Abraham Lincoln’s Birthday
With malice toward none, with charity for all, with firmness in the right as God gives us to see the right, let us strive on to finish the work we are in, to bind up the nation’s wounds, to care for him who shall have borne the battle and for his widow and his orphan, to do all which may achieve and cherish a just and lasting peace among ourselves and with all nations.
President Abraham Lincoln, Inaugural Address, March 4, 1865
May all Americans, especially those who are elected leaders, think and act with integrity and unity.
Consider the divisions in our nation. How many are based in what we say are our real values and how many play to our darker nature? Are you part of this? If so, why? What can you do to help bring about healing?
Why do you see the speck in your brother’s eye but fail to notice the beam in your own eye?

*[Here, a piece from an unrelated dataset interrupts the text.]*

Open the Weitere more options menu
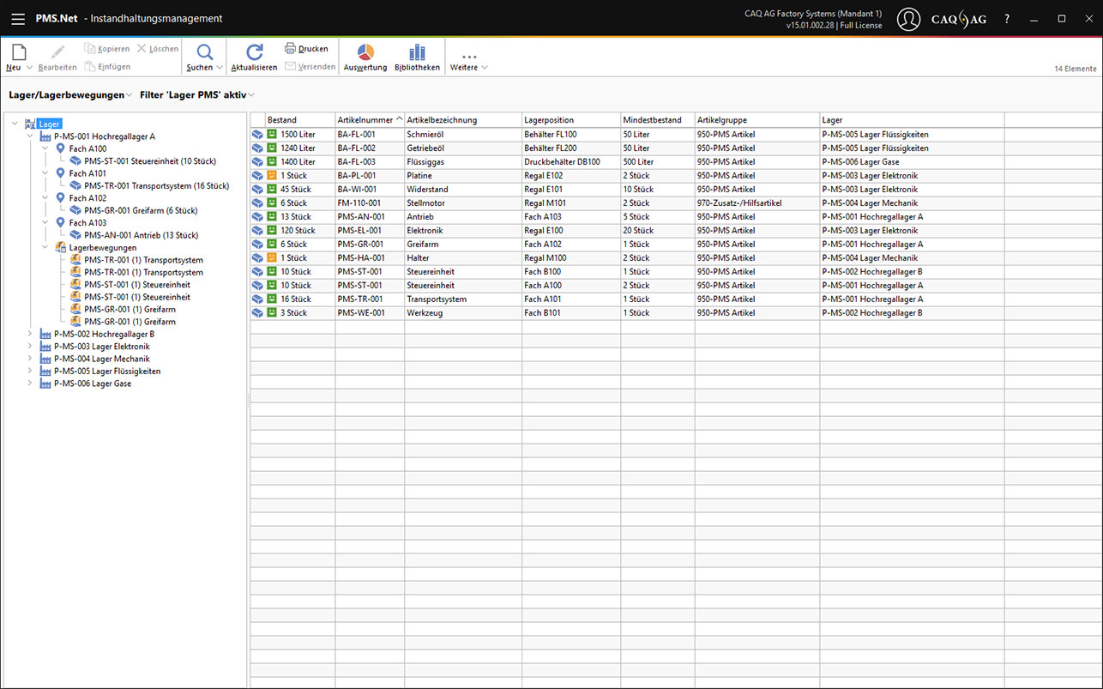1103x689 pixels. (x=468, y=60)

If you love those who love you, what reward will you get? Do not even tax collectors do the same? And if you greet only your brothers, what are you doing more than others? Do not even Gentiles do the same? Be perfect, therefore, as your Heavenly Father is perfect.
For we are taking pains to do what is right, not only in the eyes of the Lord but also in the eyes of others.
2 Corinthians 8:21
America will never be destroyed from the outside. If we falter and lose our freedoms, it will be because we destroyed ourselves.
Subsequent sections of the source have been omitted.